── Entries supplied
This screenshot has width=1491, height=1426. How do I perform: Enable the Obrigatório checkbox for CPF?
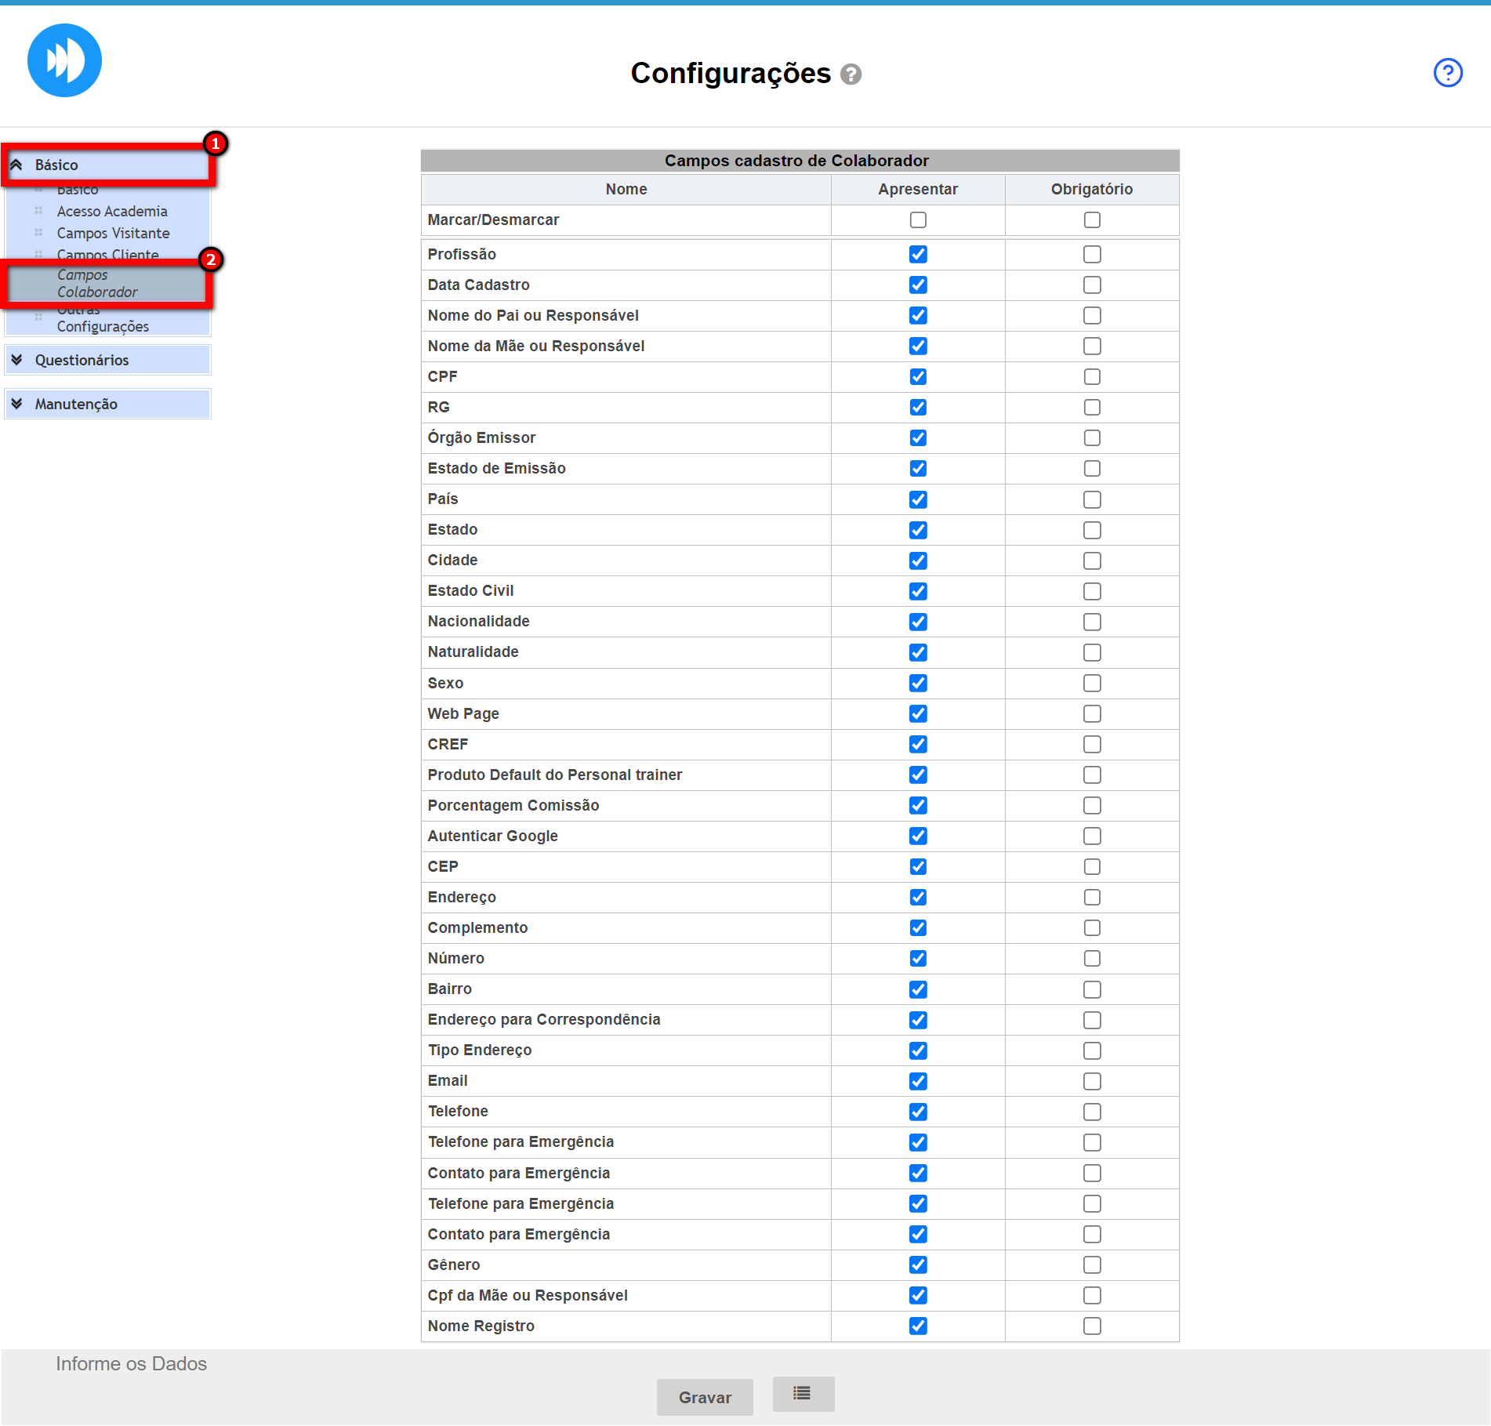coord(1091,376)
────
── Entries supplied
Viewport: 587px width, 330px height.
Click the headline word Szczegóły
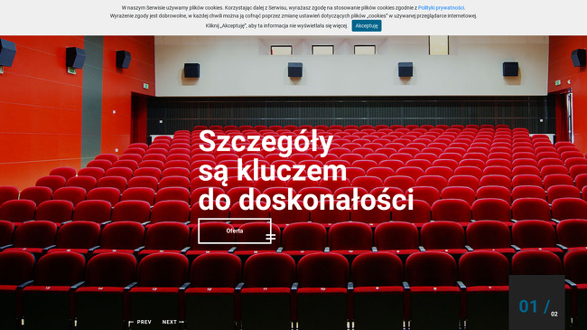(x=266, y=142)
────
= Exercise prompt =
Reproduce the stretch of the listing from the line containing "This screenshot has" through the line containing "coord(1091,376)", character for character. Omit the pictures from your copy.

= Final result =
This screenshot has width=1491, height=1426. How do I perform: Enable the Obrigatório checkbox for CPF?
coord(1091,376)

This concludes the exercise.